▶

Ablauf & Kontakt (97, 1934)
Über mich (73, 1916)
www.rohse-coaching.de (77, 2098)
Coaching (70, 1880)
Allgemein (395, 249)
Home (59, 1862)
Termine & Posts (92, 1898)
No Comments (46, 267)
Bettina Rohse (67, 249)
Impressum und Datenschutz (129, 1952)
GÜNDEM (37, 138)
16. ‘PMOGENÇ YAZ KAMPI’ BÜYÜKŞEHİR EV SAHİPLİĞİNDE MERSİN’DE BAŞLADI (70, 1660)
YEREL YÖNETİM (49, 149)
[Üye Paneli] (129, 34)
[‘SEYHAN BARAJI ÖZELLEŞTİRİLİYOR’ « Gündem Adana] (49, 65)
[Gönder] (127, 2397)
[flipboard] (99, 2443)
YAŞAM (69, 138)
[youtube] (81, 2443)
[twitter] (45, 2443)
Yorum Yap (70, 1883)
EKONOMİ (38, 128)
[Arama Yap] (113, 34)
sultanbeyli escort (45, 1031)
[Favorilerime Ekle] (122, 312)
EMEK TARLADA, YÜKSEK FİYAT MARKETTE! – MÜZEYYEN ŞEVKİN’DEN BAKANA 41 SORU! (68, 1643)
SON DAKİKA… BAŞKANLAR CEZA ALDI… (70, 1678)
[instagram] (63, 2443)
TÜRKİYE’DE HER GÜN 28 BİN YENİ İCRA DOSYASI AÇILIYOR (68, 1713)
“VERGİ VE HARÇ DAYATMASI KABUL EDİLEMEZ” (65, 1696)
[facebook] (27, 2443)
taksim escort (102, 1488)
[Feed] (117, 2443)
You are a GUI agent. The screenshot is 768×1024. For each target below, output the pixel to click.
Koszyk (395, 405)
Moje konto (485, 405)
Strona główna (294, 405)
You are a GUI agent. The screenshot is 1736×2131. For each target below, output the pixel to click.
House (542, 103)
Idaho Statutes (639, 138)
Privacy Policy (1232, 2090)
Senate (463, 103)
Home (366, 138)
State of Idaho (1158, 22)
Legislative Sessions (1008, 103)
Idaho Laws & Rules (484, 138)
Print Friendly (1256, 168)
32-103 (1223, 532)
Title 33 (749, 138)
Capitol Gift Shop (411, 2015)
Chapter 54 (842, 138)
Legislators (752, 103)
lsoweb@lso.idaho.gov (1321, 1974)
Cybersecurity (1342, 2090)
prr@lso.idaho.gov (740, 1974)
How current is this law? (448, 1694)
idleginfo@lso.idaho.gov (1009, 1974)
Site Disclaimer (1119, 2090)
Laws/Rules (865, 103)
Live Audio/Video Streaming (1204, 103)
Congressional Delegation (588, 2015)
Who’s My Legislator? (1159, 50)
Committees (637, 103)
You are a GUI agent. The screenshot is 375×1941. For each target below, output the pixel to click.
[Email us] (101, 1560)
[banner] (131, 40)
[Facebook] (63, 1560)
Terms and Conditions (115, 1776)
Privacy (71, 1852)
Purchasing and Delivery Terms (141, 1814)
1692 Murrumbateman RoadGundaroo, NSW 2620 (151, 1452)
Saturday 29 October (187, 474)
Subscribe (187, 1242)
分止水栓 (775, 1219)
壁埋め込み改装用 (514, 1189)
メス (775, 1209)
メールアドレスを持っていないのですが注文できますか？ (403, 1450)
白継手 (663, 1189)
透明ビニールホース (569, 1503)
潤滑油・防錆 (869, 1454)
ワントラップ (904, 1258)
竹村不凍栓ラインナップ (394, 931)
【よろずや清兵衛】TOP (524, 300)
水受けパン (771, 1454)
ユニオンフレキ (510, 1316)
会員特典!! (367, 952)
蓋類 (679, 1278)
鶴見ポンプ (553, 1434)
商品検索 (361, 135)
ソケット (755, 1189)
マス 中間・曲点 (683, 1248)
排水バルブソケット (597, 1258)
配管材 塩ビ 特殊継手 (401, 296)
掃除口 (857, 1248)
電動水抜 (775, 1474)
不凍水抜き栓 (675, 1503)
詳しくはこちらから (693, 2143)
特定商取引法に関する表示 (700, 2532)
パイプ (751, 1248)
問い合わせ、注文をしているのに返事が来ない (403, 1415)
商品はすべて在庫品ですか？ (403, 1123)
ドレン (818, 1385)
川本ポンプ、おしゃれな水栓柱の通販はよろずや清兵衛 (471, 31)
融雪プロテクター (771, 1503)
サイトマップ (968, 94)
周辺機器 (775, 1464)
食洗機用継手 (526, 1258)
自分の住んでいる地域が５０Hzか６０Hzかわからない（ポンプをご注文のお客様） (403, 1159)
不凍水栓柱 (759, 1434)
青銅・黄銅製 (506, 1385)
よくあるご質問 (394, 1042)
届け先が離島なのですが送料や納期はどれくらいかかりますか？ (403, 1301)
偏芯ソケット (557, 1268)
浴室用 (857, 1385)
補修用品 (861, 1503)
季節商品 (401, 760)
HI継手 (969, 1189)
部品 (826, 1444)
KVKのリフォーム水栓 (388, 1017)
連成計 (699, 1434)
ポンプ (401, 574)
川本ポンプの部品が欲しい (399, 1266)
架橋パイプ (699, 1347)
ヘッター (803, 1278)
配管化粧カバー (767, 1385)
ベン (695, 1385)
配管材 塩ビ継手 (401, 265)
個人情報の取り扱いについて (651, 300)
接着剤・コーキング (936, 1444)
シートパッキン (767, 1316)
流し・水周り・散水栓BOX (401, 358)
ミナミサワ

◀

- _GOAL OF THE EXERCISE_
Copy every line in the data above that has the string "output" in it.

- _ANSWER SECTION_
You are a GUI agent. The screenshot is 768×1024. For each target below, output the pixel to click.
You are a GUI agent. The screenshot is 1736×2131. For each target below, output the pixel to click.
You are a GUI agent. The screenshot is 375×1941. For each target below, output the pixel to click.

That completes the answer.